Are all baptized Catholics permanently bound by Canon Law?


#1

Hi everyone, I was wondering if you could help me with a question I have:

Are all persons, who have been baptized as (Latin-Rite) Catholics, permanently bound to the rules and restrictions of Canon Law?

By extension: Would a formal or informal apostate from the Catholic Faith be bound by Canon Law? Would a Catholic who has been excommunicated also be bound? Would a Catholic in a state of mortal sin be bound by Canon Law?

Applied Example: A baptized informal apostate from the Catholic Faith attempts to enter into a Natural Marriage with a lapsed (non-practicing) Catholic; according to Canon Law, all marriages between Catholics that do not follow the appropriate form are not valid (with a priest or other appointed representative of The Church, except in cases of life-or-death emergency or when the priest is expected to be unavailable for a long period of time (I believe more than a month)). Does their informal apostasy and/or lapsing cause them to no longer be bound by Canon Law in this respect, rendering their marriage valid?

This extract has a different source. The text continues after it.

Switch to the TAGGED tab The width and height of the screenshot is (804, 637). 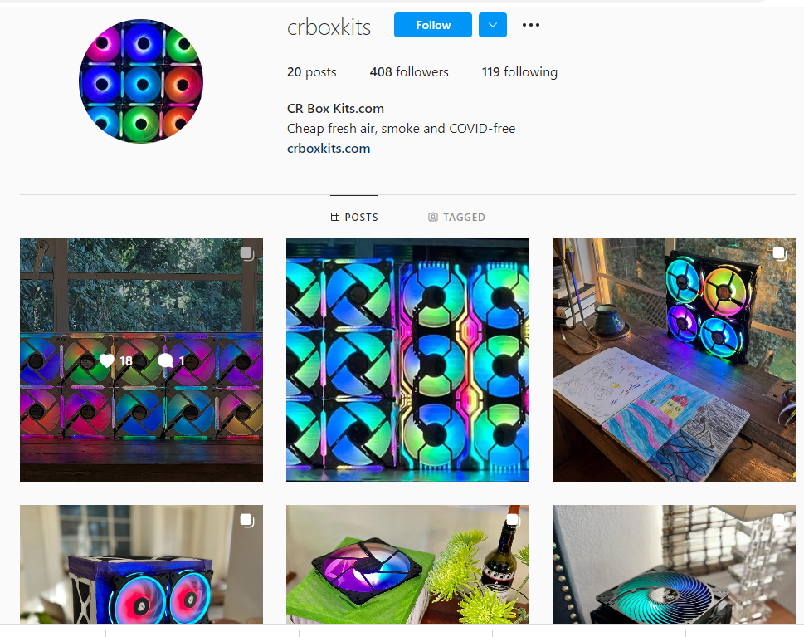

Thanks in advance for any help I could receive on this topic.


#2

Simple answer - YES.


#3

Thanks for your help :thumbsup:
Yes to my main question, you mean?
Is there a more complex/nuanced answer?


#4

Yes they are always bound by Canon Law.

So, no in your example the individuals do not contract a valid marriage.


#5

Gratias tibi, 1ke :slight_smile:


#6

I have a question about this. Is this something unchangeable or is this just the current discipline?


#7

[quote="thewanderer, post:6, topic:299765"]
I have a question about this. Is this something unchangeable or is this just the current discipline?

[/quote]

Current discipline. Until 2009, for example, baptised Catholics who made an act of 'formal defection' from the Church (there was some debate about what exactly constituted a 'formal defection') were not bound by some of the Canon law relating to marriage. In 2009 the Canon which permitted this was amended and now all baptised Catholics are bound to abide by Canon law re marriage.


#8

[quote="Birdmanman, post:1, topic:299765"]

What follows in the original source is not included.